# start of Material

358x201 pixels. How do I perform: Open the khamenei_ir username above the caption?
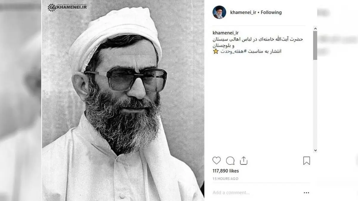tap(226, 33)
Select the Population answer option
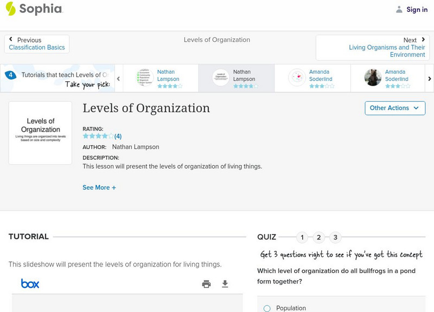Screen dimensions: 434x312 (x=266, y=308)
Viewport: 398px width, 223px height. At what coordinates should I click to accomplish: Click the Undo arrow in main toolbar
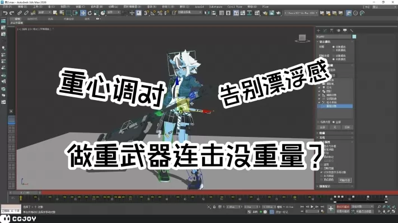point(5,13)
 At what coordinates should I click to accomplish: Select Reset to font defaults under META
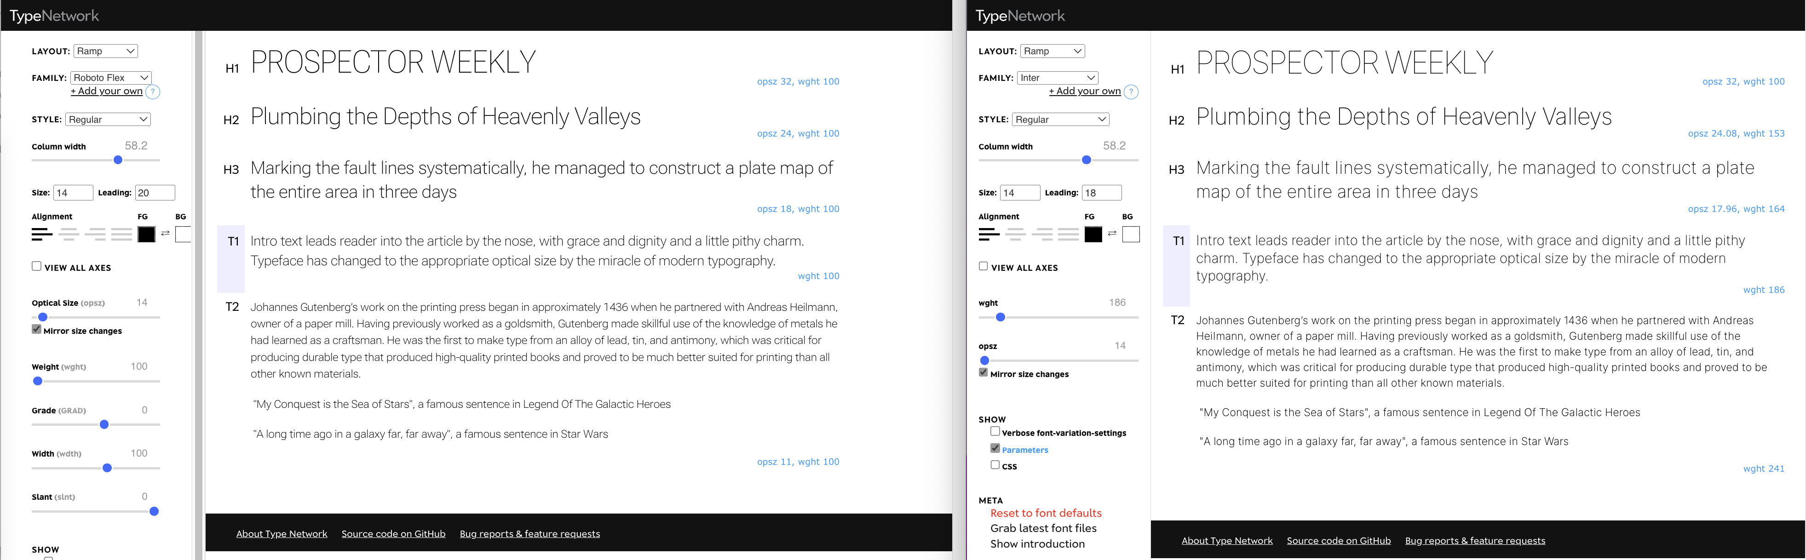[x=1045, y=512]
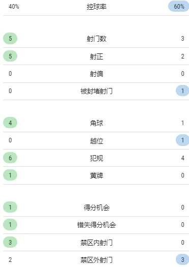Click blue 1 badge beside 越位
Viewport: 189px width, 267px height.
pos(182,140)
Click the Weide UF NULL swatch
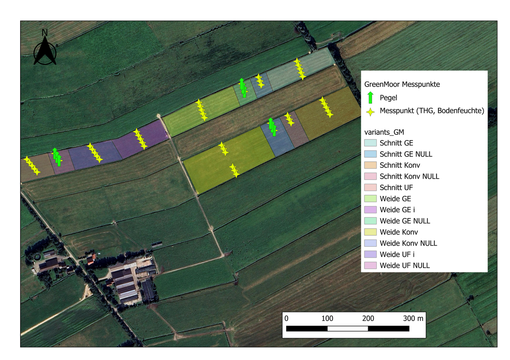This screenshot has width=510, height=360. (370, 265)
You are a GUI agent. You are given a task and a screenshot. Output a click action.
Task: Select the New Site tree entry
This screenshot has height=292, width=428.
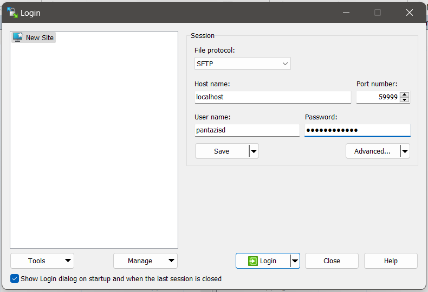[40, 38]
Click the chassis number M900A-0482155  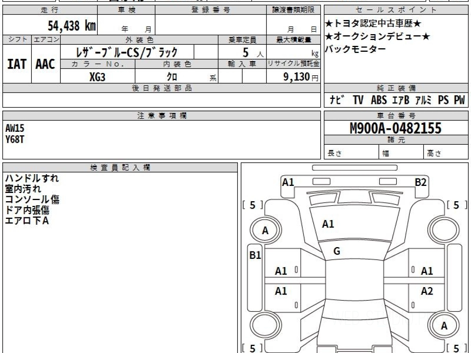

# end of Material

* Your task
Repeat the material above word for word, leaving out the pictures.

* Written answer
358x201 pixels. How do I perform: Open the khamenei_ir username above the caption?
tap(226, 33)
Select the Population answer option
Screen dimensions: 434x312 (x=266, y=308)
Viewport: 398px width, 223px height. At what coordinates should I click to accomplish: Click the Undo arrow in main toolbar
point(5,13)
 At what coordinates should I click to accomplish: Select Reset to font defaults under META
[x=1045, y=512]
Click blue 1 badge beside 越位
Viewport: 189px width, 267px height.
pos(182,140)
Click the Weide UF NULL swatch
This screenshot has width=510, height=360. (370, 265)
You are a GUI agent. You are given a task and a screenshot. Output a click action.
Task: Select the New Site tree entry
This screenshot has height=292, width=428.
[40, 38]
Click the chassis number M900A-0482155  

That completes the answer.